Week Eight: Reward and The Road Back.
The expectation of Reward following an ordeal is heavily embedded in our stories, and has far reaching ramifications. Students will examine the possible relationship between the material rewards presented to heroes and the western post-industrial work ethic. Other forms of reward will also be analysed – in particular the male hero’s reward of the love-interest that has been a source of critical debate. As few heroes choose to remain in the Special World, despite its charms, students will consider the human drive to return home, and explore more abstract interpretations of how 'home' is constructed. Examples will be taken from the Fantasy genre.

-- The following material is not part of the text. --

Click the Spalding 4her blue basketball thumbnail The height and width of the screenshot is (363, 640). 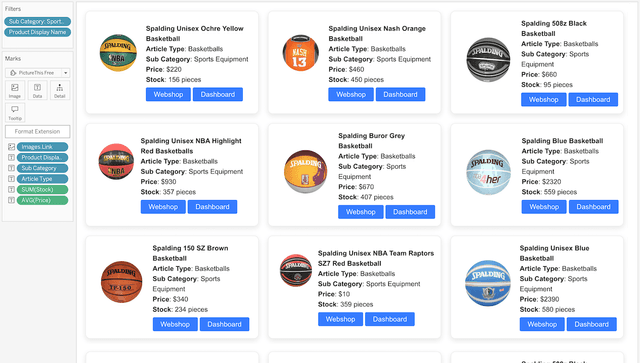[488, 172]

Week Nine: The Resurrection and Return with the Elixir.
The climax of the structure, students will consider this final moment of death, rebirth, and sacrifice. The religious connotations will be examined and the cultural effect of the continual recycling of the hero-as-Christ will be discussed. Horror texts have some of the most pronounced and climactic Resurrections, and the session will explore why. The Return with the Elixir is a moment of community that, along with The Ordinary World, frames the narrative. The hero shares their lesson, be it tragic, one of love, or a force of healing. Issues of western individualism and its evolving relationship to communities will be discussed through examples taken from Chick Lit texts.

Week Ten: Beyond the Hero's Journey.
This final session will consider alternatives to the Hero’s Journey structure. Students, now with a full understanding of the structure, will explore types of story that might resist or be inappropriate for such a narrative form. Alternative examples will be critically discussed and sites for subversion will be identified through a number of theoretical frameworks, including Feminism and Post-Modernism. Students will leave the session with an appreciation of the multiplicity of story-telling and aware of the Hero's Journey as just one type of narrative, albeit a very successful one.

Contact hours - 20
Creative portfolio writing/research - 50 hours
Critical essay writing/research - 20 hours
Seminar preparation, independent research / reading: 110 hours

Module Skills

Skills Type Skills details
Application of Number N/A
Communication Written communication in the form of writing porfolios. Oral communication through seminars.
Improving own Learning and Performance Through independent reading, research, time mangaement, and creative writing.
Information Technology Through the use of digital resources useful for creative work.
Personal Development and Career planning Increase understanding of the commercial field of fiction and developing the skills to produce appropriate work for commercial publication.
Problem solving Develop the ability to evaluate the separate stages of the hero's journey structure and its relation to the student's work.
Research skills Explore the application of the structure in unfamiliar texts and engage with relevant critical and process-focussed debates.
Subject Specific Skills A detailed and conceptual comprehension of structure and its reltionship with content in longer works of fiction; an ability to de-construct narrative into its formal, working parts; practical proficiency in the application of structure and its effect on the writing process.
Team work Through workshop group activities.